Au cours des années, j’ai été amené en tant que designer à concevoir des objets de plus ou moins grande taille, dans des espaces urbains. Dans ce cadre, il m’a été demandé notamment sur des conversions de friches industrielles, d’anticiper sur les effets d’une pollution des sols et sur les coûts d’une éventuelle dépollution engendrés par un choix d’aménagement.

Bien que des alternatives notamment en bio-remédiation existent, dans la plupart des cas, le sol « malsain » est décaissé puis emmené dans un centre de traitement pour être remplacé par un autre réputé « sain ». Issu d’un milieu agricole, j’avais par ailleurs connaissance des mécanismes de vie du sol. Ce déplacement d’ écosystèmes entiers, résultat d’une formation à l’échelle du millier d’année – fussent-ils saturés en éléments métalliques ou organiques – pose question. Quelles sont les conséquences de ce déplacement pour le lieu d’arrivée et les populations qui l’entourent ? Quelles peuvent être celle-ci pour le lieu de prélèvement du sol « sain » ? Que peut il se passer par ailleurs dans la mise en relation forcée entre les habitants de ce sol sain et le nouvelle environnement dans lequel il se trouve inséré par force ?

 

Terres planes, landscape fiction 2017
Terre commune, Jardin germoir,  2019

Cette situation fut pour moi le premier point d’ancrage d’une interrogation sur les possibilités d’une inscription de ma pratique de design dans une tactique de remédiation des sols, notamment urbains.

Les villes croissent de manière non-linéaire, pas forcément en densité d’ailleurs. Elles décroissent aussi. On l’expérimente au quotidien à Saint- Étienne mon lieu de vie ou à Détroit par exemple. Interrogé par une possible restitution de la terre à ses fonctions nourricière – ou pour le moins biologique – dans le cycle de vie urbain, je forme l’hypothèse d’une agriculture urbaine de remédiation inscrite dans les dynamiques de dé-construction du bâti. Il s’agit d’un premier composant – pour paraphraser et quelque part renverser le modèle d’économie circulaire de construction CRADLE TO CRADLE – d’une conception de la ville DIRT TO DIRT dont le point de départ est le sol, apprécié dans ses caractéristique géologiques ET biologiques.

Cette représentation nous amène à considérer l’urbain comme partie prenante des phénomènes de pédogenèse.

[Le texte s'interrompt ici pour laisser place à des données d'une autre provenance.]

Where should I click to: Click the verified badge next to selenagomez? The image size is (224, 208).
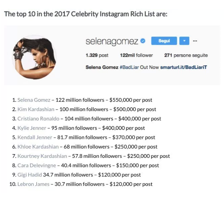click(143, 41)
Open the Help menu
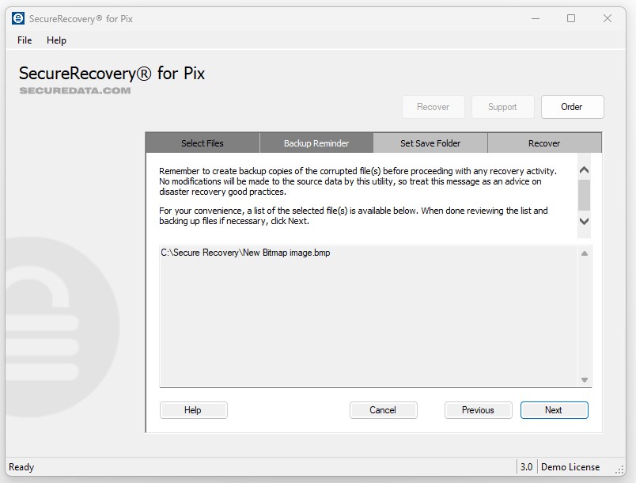The height and width of the screenshot is (483, 636). pyautogui.click(x=56, y=40)
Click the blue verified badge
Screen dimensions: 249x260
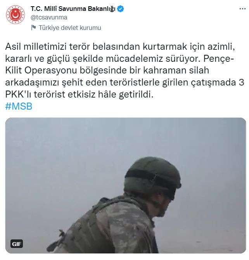(121, 9)
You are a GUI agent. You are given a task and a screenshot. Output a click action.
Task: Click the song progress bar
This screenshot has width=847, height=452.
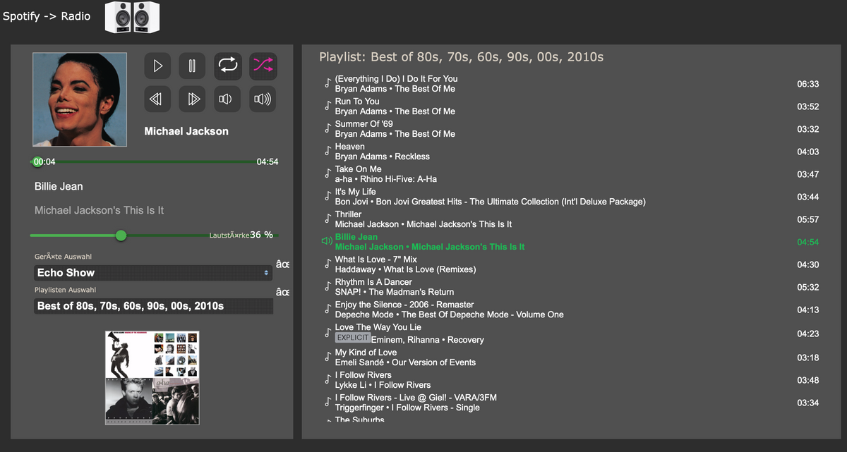pos(155,161)
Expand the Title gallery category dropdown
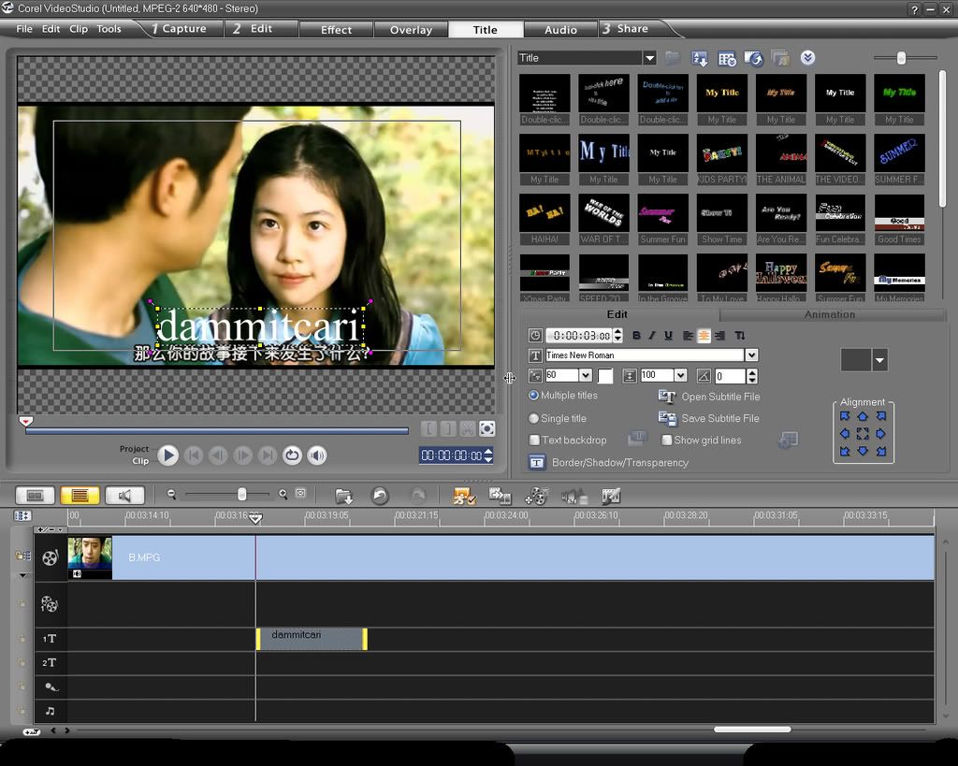Screen dimensions: 958x766 point(649,58)
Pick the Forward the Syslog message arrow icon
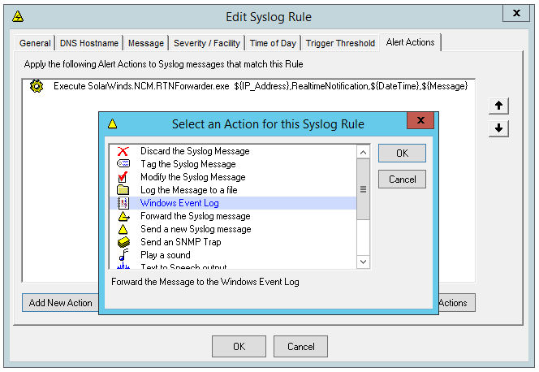This screenshot has height=372, width=539. (123, 216)
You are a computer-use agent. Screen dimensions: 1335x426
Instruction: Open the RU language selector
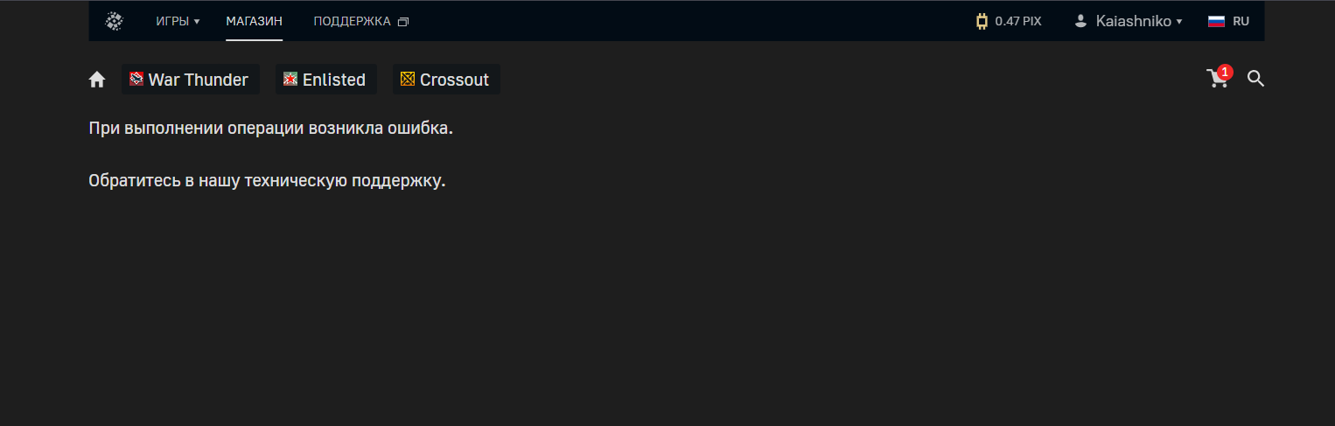pos(1241,21)
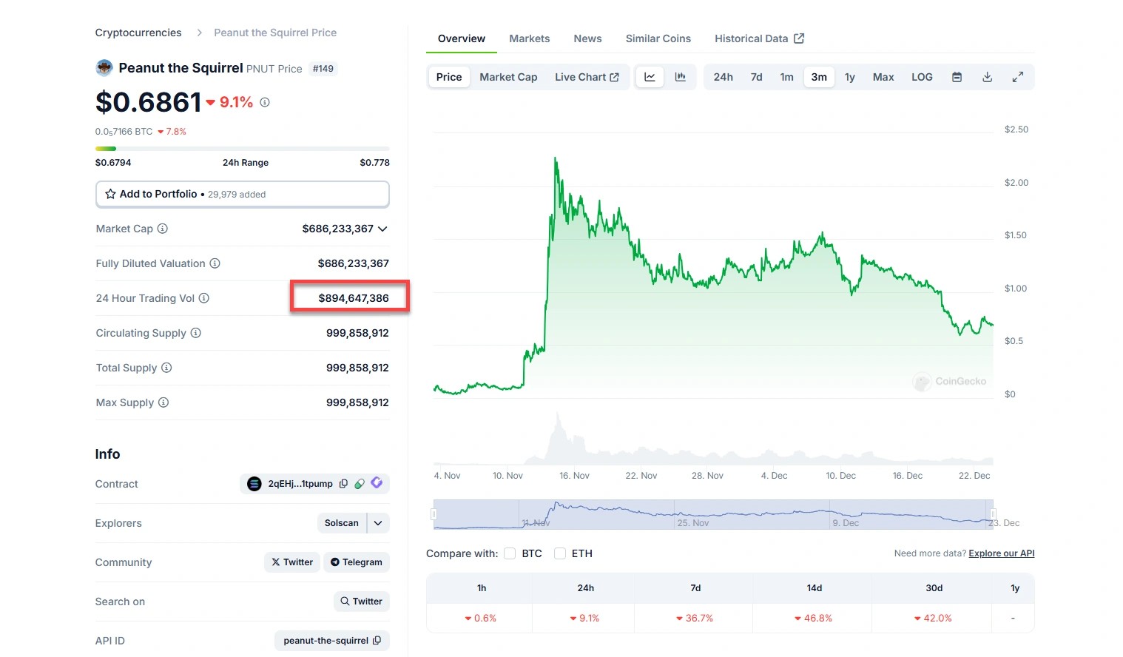This screenshot has height=657, width=1123.
Task: Click left handle of chart range slider
Action: [x=434, y=514]
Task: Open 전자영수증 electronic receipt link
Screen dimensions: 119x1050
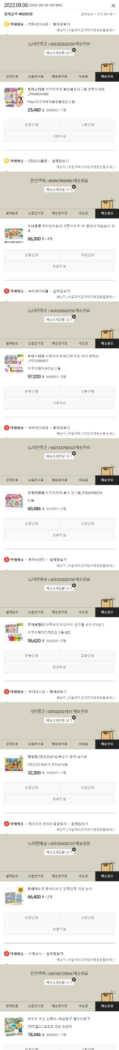Action: pos(106,14)
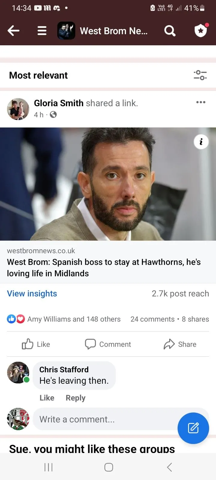This screenshot has width=216, height=480.
Task: Open the hamburger menu in the header
Action: click(42, 31)
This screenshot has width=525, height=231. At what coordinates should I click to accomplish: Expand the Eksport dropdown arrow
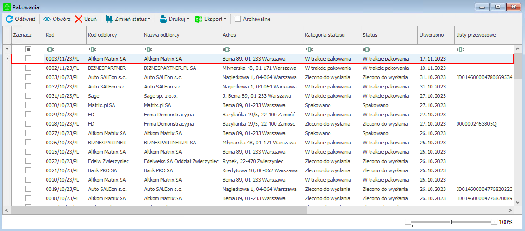click(x=225, y=19)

Les sols urbains ont des caractéristiques et des modes de formation propres. Ces processus de formation ont également une emprise et une incidence sur la formation des sols à une échelle globale.

 

Terres planes, landscape fiction, 2017

Les sols, stratifient des usages (culture, bâti, logement, enfouissement,…). Ces usages atteignent un degré paroxystique en milieu urbain. Comment les concilier avec des fonctionnements biologiques et géologiques situés ? Cet objet d’une grande complexité – certains en parlerons comme d’un hyper-objet – est aujourd’hui dominé par une appréciation technique et technologique. Une Ethnopédologie urbaine serait probablement à inventer : une forme d’étude pluridiciplinaire mettant en résonnance savoirs scientifiques, imaginaires et représentations situées des sols.

Je propose pour ma part des formes qui reposent sur une approche cosmotechnique. Elles tentent de situer – à défaut de répondre – à la question suivante : comment faire monde avec la terre en milieu urbain ? Ces formes alimentent des récits d’alternatives. Le corpus ainsi formé pourrait-il outiller cette ethnopédologie urbaine ?

Terroir urbain, diagramme de répartition des cultures pour un panier de course, Saint-etienne 2018.

Nourries par des références scientifique ces représentations permettraient de donner à l’action politique (élus, citoyens, techniciens) deux type d’informations :

– Qu’est-ce ce qui relève de notre responsabilité en tant que groupe. (quitte à redéfinir les zones d’appartenance).

– Comment fonctionne ce qui relève de cette responsabilité pour agir en conséquence. Si on voulait, par exemple représenter l’ensemble des terres qui sont utilisées pour nourrir une ville, littéralement son terroir, on aurait probablement un ensemble plus ou moins disséminé sur la surface du globe.

Je forme l’hypothèse qu’une représentation et une qualification de ce TERROIR URBAIN nous permettrait de travailler efficacement à une relocalisation des productions agricoles en activant notamment cette notion de responsabilité. Ils nous amènerait peut être à envisager un modèle d’urbanité distribuée, mieux a même de répartir la pression des usages humains sur les écosystèmes.